Wien (OTS) - Der Forderungskatalog des Österreichischen Lesben-
und Schwulenforums sorgt weiterhin für heftige Kontroversen. Die drei Forderungen zur rechtlichen Gleichstellung von PartnerInnenschaften beinhalten die gesetzliche Verankerung einer Beziehung von PartnerInnen unabhängig vom Geschlecht, für hetero- wie für homosexuelle also gleichermaßen geeignet.

"Wir wollen keine Sondergesetze für Lesben und Schwule. Wir wollen auch keine Kopie der Ehe", erläutern die ÖLSF-Vorsitzenden Diana Voigt und Hannes Sulzenbacher. "Wir fordern die rechtliche Absicherung von modernen Beziehungen." In diesem Sinne liegt den vom ÖLSF vorgeschlagenen PartnerInnenschaften auch weder eine Wohn- noch eine Wirtschaftsgemeinschaft zu Grunde. Im Detail fordert der Katalog zunächst Schritte, die homosexuelle den derzeit bestehenden heterosexuellen Lebensgemeinschaften rechtlich gleichstellen. Darüber hinaus soll das Modell der PartnerInnenschaft jedoch einiges möglich machen, was bisher als Privileg der Ehe vorbehalten war, so z.B. das Zuzug- und Aufenthaltsrecht für ausländische PartnerInnen, das Erbrecht sowie der gemeinsame Ankauf von Eigentumswohnungen. Auch das Auskunftsrecht im Spital muß gewährleistet werden, so das ÖLSF.
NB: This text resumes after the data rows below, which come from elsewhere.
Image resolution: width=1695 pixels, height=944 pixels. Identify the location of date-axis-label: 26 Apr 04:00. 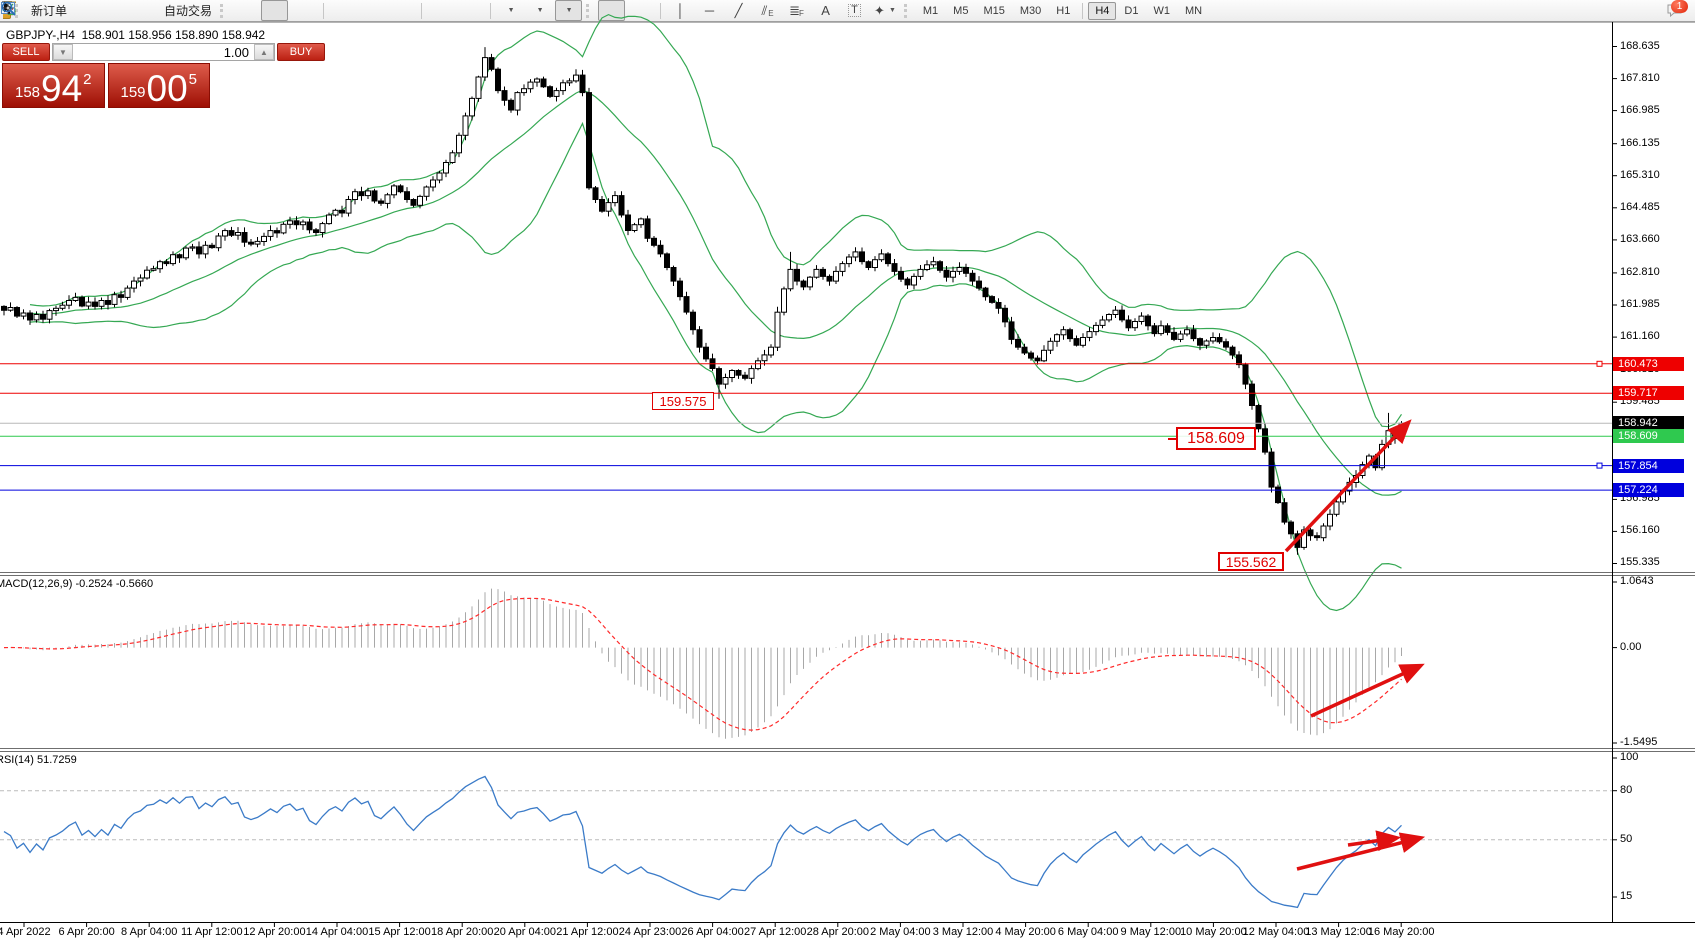
(712, 932). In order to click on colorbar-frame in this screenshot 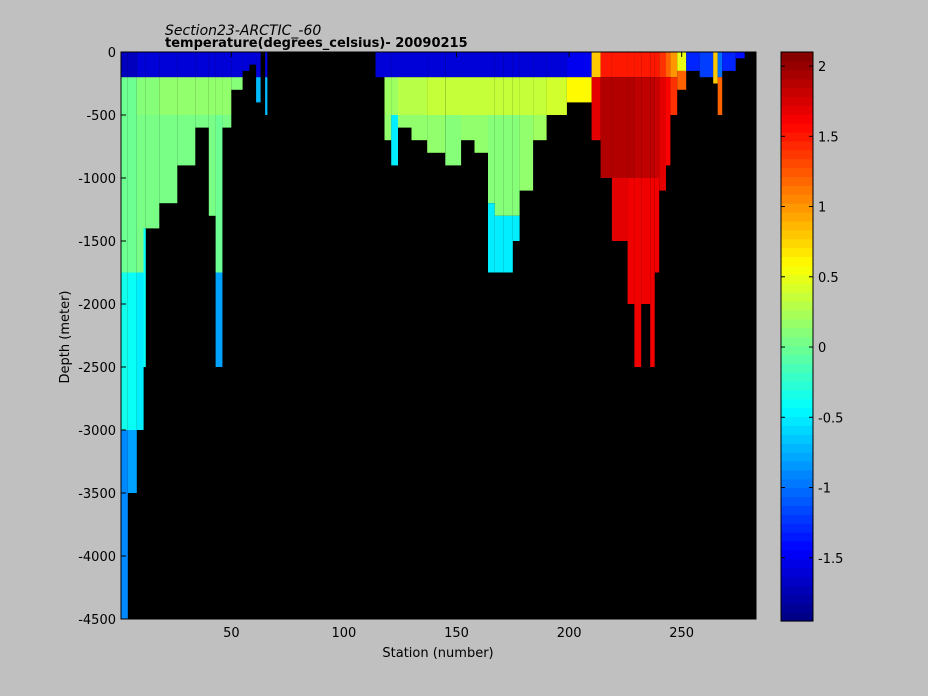, I will do `click(797, 336)`.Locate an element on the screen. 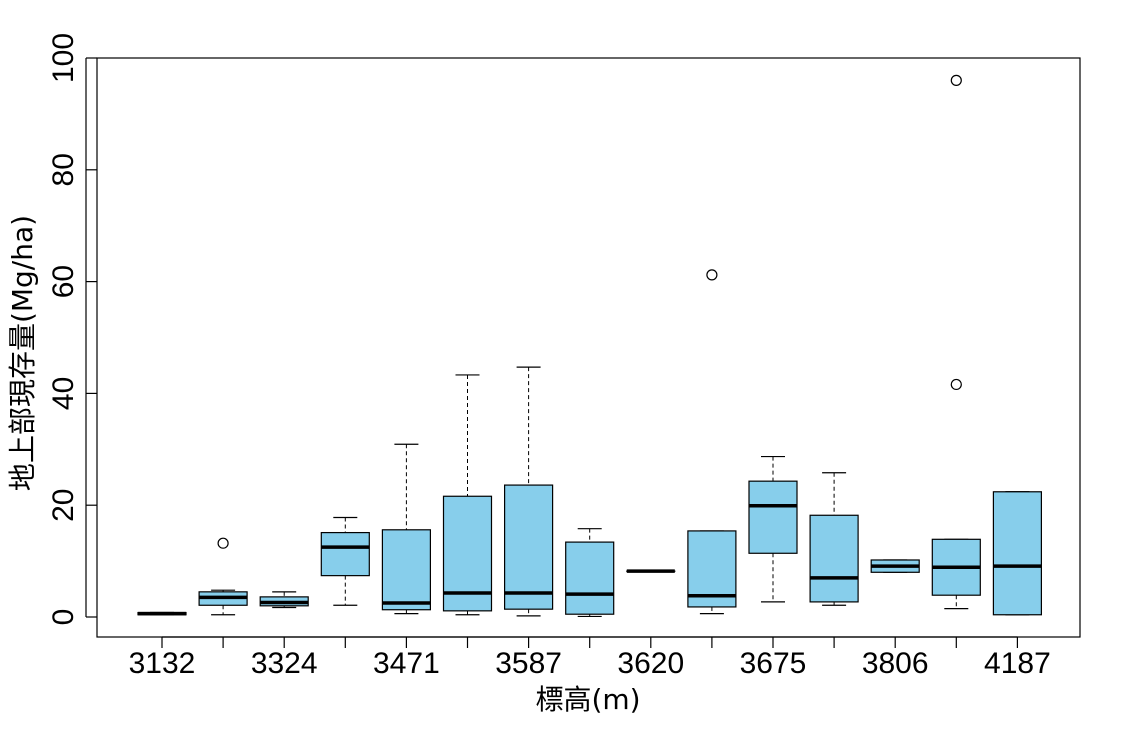 This screenshot has width=1138, height=734. x-tick-label: 3471 is located at coordinates (406, 664).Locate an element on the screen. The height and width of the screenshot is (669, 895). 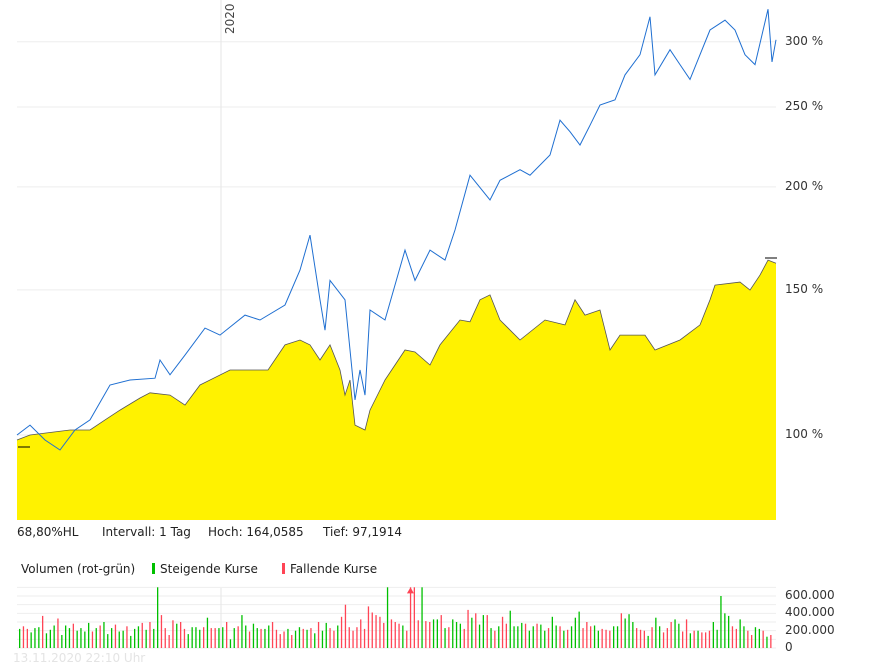
legend-down-swatch is located at coordinates (284, 568).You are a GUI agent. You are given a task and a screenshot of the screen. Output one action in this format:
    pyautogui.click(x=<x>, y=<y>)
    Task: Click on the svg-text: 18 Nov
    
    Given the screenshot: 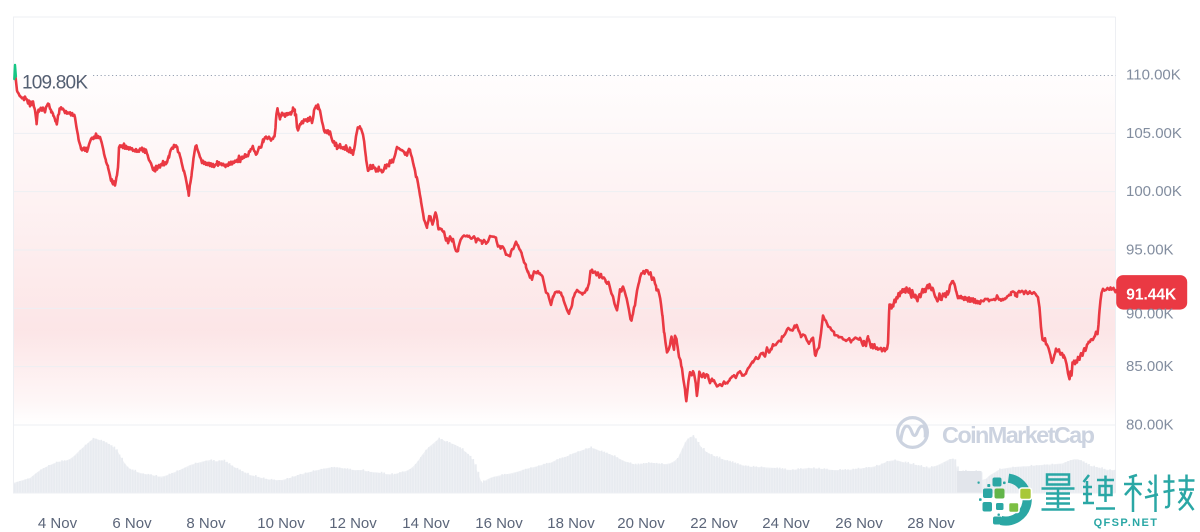 What is the action you would take?
    pyautogui.click(x=571, y=524)
    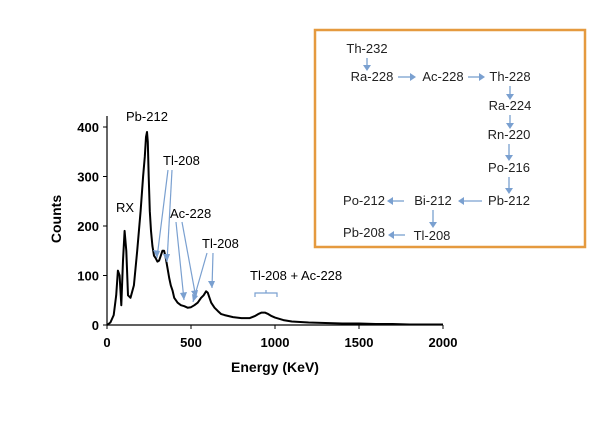 The width and height of the screenshot is (600, 429). Describe the element at coordinates (432, 236) in the screenshot. I see `node-tl208: Tl-208` at that location.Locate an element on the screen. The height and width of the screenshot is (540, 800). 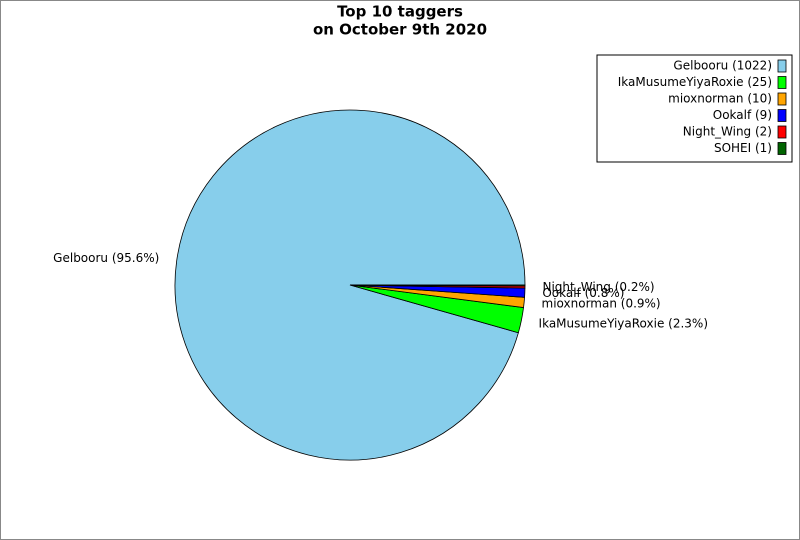
legend-label: Ookalf (9) is located at coordinates (742, 115).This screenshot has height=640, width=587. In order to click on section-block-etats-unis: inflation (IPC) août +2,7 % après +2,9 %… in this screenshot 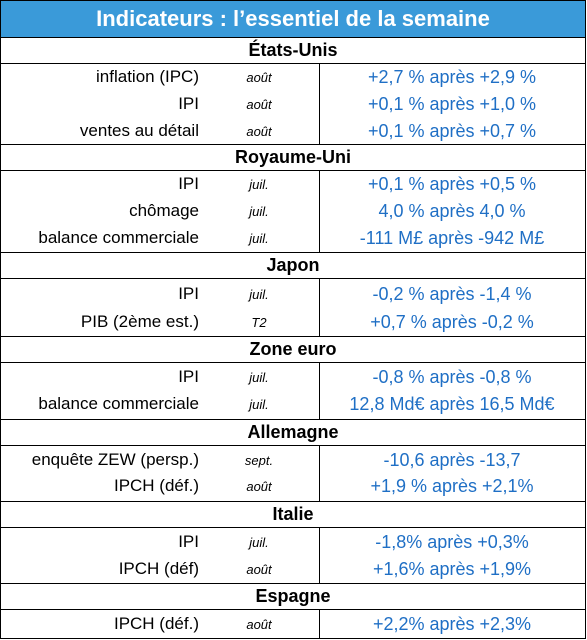, I will do `click(293, 104)`. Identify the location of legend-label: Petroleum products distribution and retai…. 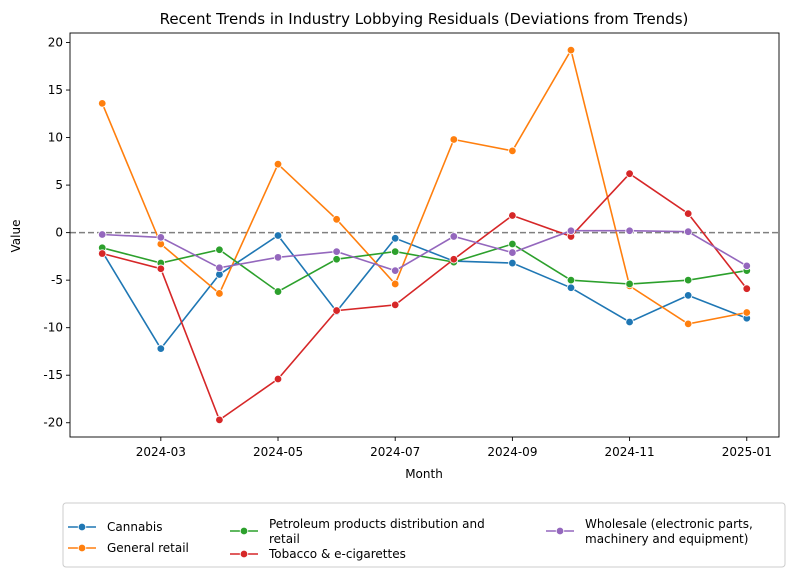
(377, 532).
Die kontrovers geführten Diskussionen entstanden vor allem um die Frage des Adoptionsrechtes, das der ÖLSF-Forderungskatalog völlig ausspart. Der am häufigsten vorgebrachte Vorwurf ist, daß das ÖLSF sich um die Frage nach den Rechten der Kinder gedrückt hat. Dazu Hannes Sulzenbacher: "Da die PartnerInnenschaft für Heterosexuelle sowie für Lesben und Schwule gleichermaßen gültig sein soll, muß es ohnehin Regelungen für Kinder in diesen Beziehungen geben. Und natürlich gehen wir davon aus, daß hier keine Ungleichbehandlung stattfinden kann. Sonst wären wir ja wieder bei Sondergesetzen für Lesben und Schwule angelangt. Jenen lesbischen und schwulen PartnerInnen, die Kinder adoptieren wollen, darf das selbstverständlich nicht verwehrt werden. Die Frage nach den Kindern soll aber nicht die grundsätzliche Diskussion über die Forderungen überdecken."